The task:
Your output should be the full listing, unchanged.

Dataset extract:
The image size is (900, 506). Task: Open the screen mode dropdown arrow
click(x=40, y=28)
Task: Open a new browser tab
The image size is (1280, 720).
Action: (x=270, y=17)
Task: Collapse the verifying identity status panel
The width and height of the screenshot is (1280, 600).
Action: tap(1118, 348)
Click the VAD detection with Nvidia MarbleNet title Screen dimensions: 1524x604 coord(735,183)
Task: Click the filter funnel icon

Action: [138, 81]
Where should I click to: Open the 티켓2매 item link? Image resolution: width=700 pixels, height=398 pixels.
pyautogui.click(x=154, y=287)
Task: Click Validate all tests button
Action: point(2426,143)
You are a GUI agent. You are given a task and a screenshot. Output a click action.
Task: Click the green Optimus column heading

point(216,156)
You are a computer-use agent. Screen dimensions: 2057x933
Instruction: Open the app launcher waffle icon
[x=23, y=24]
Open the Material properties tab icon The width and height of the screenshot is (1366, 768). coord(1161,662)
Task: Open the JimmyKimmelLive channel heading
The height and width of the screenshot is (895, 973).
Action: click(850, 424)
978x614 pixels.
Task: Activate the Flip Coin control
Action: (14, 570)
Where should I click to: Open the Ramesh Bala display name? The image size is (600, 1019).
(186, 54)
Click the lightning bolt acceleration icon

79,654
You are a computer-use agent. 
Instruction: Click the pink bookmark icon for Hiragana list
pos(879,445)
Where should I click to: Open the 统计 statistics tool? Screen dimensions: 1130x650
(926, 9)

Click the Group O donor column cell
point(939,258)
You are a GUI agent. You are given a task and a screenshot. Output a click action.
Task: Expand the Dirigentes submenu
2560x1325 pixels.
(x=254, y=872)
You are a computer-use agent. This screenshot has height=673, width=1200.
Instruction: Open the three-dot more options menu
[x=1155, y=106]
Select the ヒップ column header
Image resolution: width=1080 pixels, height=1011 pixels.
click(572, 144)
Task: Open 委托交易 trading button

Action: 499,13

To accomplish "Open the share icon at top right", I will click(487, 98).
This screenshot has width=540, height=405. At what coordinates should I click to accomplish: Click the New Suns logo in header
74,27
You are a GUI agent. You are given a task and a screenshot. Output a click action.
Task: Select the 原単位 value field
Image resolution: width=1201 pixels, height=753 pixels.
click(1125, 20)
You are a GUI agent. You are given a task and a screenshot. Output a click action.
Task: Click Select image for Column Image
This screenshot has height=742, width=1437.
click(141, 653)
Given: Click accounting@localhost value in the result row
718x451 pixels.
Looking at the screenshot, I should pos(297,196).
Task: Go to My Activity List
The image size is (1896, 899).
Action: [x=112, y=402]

Written solution:
The image size is (900, 506). Task: Open the screen mode dropdown arrow
click(x=40, y=28)
Task: Open a new browser tab
The image size is (1280, 720).
Action: (x=270, y=17)
Task: Collapse the verifying identity status panel
The width and height of the screenshot is (1280, 600).
Action: tap(1118, 348)
Click the VAD detection with Nvidia MarbleNet title Screen dimensions: 1524x604 coord(735,183)
Task: Click the filter funnel icon

Action: [138, 81]
Where should I click to: Open the 티켓2매 item link? Image resolution: width=700 pixels, height=398 pixels.
pyautogui.click(x=154, y=287)
Task: Click Validate all tests button
Action: point(2426,143)
You are a GUI agent. You are given a task and a screenshot. Output a click action.
Task: Click the green Optimus column heading

point(216,156)
You are a computer-use agent. Screen dimensions: 2057x933
Instruction: Open the app launcher waffle icon
[x=23, y=24]
Open the Material properties tab icon The width and height of the screenshot is (1366, 768). coord(1161,662)
Task: Open the JimmyKimmelLive channel heading
The height and width of the screenshot is (895, 973).
Action: click(850, 424)
978x614 pixels.
Task: Activate the Flip Coin control
Action: (14, 570)
Where should I click to: Open the Ramesh Bala display name? The image size is (600, 1019).
(186, 54)
Click the lightning bolt acceleration icon

79,654
You are a computer-use agent. 
Instruction: Click the pink bookmark icon for Hiragana list
pos(879,445)
Where should I click to: Open the 统计 statistics tool? Screen dimensions: 1130x650
(926, 9)

Click the Group O donor column cell
point(939,258)
You are a GUI agent. You are given a task and a screenshot. Output a click action.
Task: Expand the Dirigentes submenu
2560x1325 pixels.
(x=254, y=872)
You are a computer-use agent. This screenshot has height=673, width=1200.
Instruction: Open the three-dot more options menu
[x=1155, y=106]
Select the ヒップ column header
Image resolution: width=1080 pixels, height=1011 pixels.
click(572, 144)
Task: Open 委托交易 trading button

Action: 499,13

To accomplish "Open the share icon at top right", I will click(487, 98).
This screenshot has width=540, height=405. At what coordinates should I click to accomplish: Click the New Suns logo in header
74,27
You are a GUI agent. You are given a task and a screenshot. Output a click action.
Task: Select the 原単位 value field
Image resolution: width=1201 pixels, height=753 pixels.
click(1125, 20)
You are a GUI agent. You are given a task and a screenshot. Output a click action.
Task: Click Select image for Column Image
This screenshot has height=742, width=1437.
click(141, 653)
Given: Click accounting@localhost value in the result row
718x451 pixels.
Looking at the screenshot, I should pos(297,196).
Task: Go to My Activity List
The image size is (1896, 899).
Action: [x=112, y=402]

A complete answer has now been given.